Korte tijd later wordt de Nissan Micra gestopt door de politie met aangever op de achterbank in het midden. Dan ziet de politie verwondingen in het gezicht van aangever. Volgens hun eigen verklaringen is [medeverdachte 4] de bestuurder, de bijrijder is [verdachte] , rechts achterin zat [medeverdachte 2] en links achterin zat [medeverdachte 1] .

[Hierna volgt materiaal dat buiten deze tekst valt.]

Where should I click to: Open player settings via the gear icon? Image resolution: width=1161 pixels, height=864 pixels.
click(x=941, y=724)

[medeverdachte 1] heeft bevestigd dat alle vier inzittenden van de Nissan Micra zijn uitgestapt toen ze aangever zagen. [getuige 3] heeft in haar tweede politieverhoor verklaard dat er sprake is geweest van een vooropgezet plan. Haar broer en [medeverdachte 4] wisten dat zij daar had afgesproken met aangever. In haar eerste politieverhoor heeft ze al verklaard dat ze heeft gezien dat vrienden van haar broer, namelijk [medeverdachte 1] , [medeverdachte 2] , [medeverdachte 4] en [verdachte] aangever hebben geslagen toen hij in de bosjes lag. Daarna is zij weggelopen. De rechtbank hecht bewijswaarde aan dit deel van haar verklaringen, maar concludeert ook dat [getuige 3] bewust haar broer [medeverdachte 3] weg laat als het gaat om het openlijk geweld tegen aangever. Daar overweegt de rechtbank het volgende over.

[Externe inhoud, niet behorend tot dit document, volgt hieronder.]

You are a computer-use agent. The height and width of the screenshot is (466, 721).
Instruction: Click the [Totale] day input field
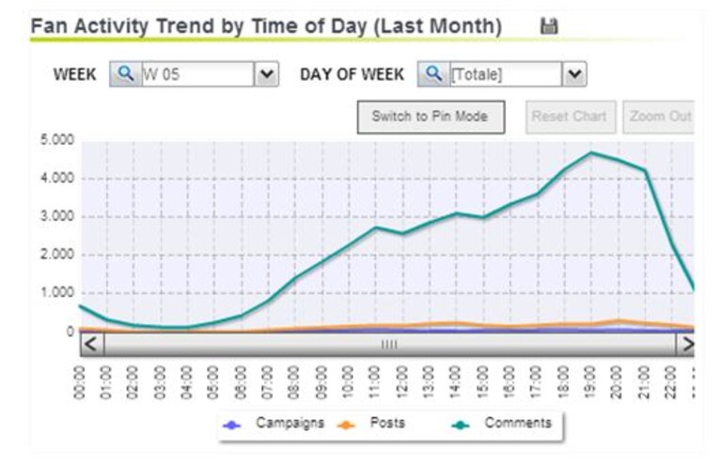pos(506,74)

[verdachte] heeft verklaard dat ze inderdaad met twee auto’s waren toen ze aangever zagen. Die tweede auto was al de hele tijd bij hen; al toen ze vanuit Breda naar Oosterhout gingen. [medeverdachte 3] zelf heeft bevestigd dat hij er ook was en - kort samengevat - aangever heeft aangesproken op de omgang met zijn zusje [getuige 3] . De rechtbank twijfelt echter niet aan de verklaring van aangever dat het niet bij aanspreken is gebleven, maar dat de uit de tweede auto gestapte [medeverdachte 3] ook geweld tegen aangever heeft gebruikt.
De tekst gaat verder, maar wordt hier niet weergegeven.